TASK PROMPT: Your reply should hold only the lines from the records below where "agent" occurs.

RAW DATA:

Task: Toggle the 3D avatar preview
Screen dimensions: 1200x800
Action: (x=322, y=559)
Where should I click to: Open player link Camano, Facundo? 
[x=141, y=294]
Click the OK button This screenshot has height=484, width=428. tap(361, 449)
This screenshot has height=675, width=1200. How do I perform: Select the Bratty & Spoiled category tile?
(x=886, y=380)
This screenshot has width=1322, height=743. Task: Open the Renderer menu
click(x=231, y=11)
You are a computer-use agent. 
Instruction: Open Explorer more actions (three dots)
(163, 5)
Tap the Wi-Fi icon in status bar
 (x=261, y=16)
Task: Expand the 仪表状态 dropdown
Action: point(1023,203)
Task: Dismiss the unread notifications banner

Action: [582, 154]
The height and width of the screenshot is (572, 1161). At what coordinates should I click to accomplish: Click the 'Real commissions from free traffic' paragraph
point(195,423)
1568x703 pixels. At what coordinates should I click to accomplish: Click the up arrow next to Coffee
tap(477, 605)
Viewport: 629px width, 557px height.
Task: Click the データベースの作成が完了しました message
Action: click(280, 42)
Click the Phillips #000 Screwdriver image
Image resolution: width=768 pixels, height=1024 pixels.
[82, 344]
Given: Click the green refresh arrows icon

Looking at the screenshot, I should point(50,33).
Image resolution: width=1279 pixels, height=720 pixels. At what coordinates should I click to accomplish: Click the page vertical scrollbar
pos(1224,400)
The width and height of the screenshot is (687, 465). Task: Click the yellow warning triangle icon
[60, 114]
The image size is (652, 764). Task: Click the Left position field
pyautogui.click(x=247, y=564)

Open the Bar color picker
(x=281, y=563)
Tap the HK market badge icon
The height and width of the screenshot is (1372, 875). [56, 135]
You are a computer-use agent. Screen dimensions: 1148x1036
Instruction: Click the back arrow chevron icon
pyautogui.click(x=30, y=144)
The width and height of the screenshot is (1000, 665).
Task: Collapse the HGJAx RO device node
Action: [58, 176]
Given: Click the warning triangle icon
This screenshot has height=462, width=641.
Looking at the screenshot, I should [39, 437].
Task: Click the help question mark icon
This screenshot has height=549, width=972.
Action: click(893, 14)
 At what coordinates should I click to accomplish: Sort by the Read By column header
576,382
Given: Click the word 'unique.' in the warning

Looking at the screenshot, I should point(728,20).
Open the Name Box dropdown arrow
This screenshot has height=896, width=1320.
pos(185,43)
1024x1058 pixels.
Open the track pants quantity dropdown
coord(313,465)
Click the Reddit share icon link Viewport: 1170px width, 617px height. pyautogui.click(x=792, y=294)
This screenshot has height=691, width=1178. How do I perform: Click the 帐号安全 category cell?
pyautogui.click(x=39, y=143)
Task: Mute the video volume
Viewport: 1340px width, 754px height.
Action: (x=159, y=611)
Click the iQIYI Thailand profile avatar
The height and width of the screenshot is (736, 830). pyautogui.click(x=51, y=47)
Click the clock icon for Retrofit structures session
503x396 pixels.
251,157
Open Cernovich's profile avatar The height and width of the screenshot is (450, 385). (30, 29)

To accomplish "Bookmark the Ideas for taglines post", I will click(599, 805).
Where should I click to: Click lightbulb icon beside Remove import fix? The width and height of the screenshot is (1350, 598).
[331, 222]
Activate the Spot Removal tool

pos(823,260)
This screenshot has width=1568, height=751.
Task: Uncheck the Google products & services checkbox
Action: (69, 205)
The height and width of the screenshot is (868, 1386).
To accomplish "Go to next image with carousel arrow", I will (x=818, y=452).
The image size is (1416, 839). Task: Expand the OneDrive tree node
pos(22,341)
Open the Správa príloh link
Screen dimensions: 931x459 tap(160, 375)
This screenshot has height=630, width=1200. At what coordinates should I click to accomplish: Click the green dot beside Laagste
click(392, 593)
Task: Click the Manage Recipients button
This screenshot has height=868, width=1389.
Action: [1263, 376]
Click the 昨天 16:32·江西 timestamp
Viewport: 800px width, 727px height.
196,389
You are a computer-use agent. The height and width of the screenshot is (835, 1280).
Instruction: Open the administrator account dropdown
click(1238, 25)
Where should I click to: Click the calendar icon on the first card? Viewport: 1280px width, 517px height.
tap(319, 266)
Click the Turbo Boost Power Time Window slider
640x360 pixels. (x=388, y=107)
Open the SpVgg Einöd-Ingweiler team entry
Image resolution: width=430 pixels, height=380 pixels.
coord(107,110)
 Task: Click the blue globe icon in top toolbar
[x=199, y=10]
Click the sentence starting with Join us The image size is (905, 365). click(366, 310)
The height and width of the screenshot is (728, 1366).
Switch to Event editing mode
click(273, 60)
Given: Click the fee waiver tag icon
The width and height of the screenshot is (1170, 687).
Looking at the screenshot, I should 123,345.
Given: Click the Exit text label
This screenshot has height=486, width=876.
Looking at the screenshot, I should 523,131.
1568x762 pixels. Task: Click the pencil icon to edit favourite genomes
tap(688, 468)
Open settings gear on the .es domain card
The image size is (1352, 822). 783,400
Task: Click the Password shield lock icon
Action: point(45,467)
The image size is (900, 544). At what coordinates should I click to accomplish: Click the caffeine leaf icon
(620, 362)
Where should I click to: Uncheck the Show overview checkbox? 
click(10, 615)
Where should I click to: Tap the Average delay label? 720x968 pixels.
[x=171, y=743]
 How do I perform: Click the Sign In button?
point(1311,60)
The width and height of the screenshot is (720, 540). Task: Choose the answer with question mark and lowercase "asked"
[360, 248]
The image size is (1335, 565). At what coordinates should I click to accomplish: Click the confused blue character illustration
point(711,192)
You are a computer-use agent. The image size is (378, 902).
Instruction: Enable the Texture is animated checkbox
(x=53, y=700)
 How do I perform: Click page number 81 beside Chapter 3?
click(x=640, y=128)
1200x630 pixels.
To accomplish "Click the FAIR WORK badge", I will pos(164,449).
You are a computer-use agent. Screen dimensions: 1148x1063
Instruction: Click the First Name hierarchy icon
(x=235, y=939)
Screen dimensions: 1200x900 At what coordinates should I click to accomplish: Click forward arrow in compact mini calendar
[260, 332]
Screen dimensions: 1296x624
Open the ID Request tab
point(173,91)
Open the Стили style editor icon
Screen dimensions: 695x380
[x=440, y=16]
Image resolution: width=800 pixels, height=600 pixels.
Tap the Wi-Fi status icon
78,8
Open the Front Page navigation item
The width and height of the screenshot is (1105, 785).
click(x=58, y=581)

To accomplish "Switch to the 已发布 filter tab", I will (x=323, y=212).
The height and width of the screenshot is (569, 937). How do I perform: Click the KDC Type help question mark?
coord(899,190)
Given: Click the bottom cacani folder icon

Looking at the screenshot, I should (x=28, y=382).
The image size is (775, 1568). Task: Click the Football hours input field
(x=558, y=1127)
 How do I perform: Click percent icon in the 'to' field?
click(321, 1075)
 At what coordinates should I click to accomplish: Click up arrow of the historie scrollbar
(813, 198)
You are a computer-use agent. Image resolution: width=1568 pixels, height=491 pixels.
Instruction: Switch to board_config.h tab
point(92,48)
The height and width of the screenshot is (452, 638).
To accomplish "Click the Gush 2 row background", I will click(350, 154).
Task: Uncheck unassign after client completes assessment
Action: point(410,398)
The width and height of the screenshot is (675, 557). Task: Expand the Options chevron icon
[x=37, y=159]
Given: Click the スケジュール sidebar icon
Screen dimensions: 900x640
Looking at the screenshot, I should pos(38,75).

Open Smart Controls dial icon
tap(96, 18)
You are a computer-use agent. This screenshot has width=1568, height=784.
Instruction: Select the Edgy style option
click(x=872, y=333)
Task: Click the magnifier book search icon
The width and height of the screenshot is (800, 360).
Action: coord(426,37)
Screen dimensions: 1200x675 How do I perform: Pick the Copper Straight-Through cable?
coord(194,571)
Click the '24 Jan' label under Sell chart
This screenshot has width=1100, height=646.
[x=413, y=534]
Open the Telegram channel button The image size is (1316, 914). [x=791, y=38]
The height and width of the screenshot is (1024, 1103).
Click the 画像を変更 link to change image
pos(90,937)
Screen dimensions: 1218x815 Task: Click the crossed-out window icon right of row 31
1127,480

THE ANSWER:
You are a computer-use agent. 
You are a computer-use agent. Screen dimensions: 1148x1036
You are a computer-use agent. The height and width of the screenshot is (835, 1280).
You are a computer-use agent. The image size is (378, 902).
You are a computer-use agent. Screen dimensions: 1148x1063
You are a computer-use agent. Image resolution: width=1568 pixels, height=491 pixels.
You are a computer-use agent. This screenshot has width=1568, height=784.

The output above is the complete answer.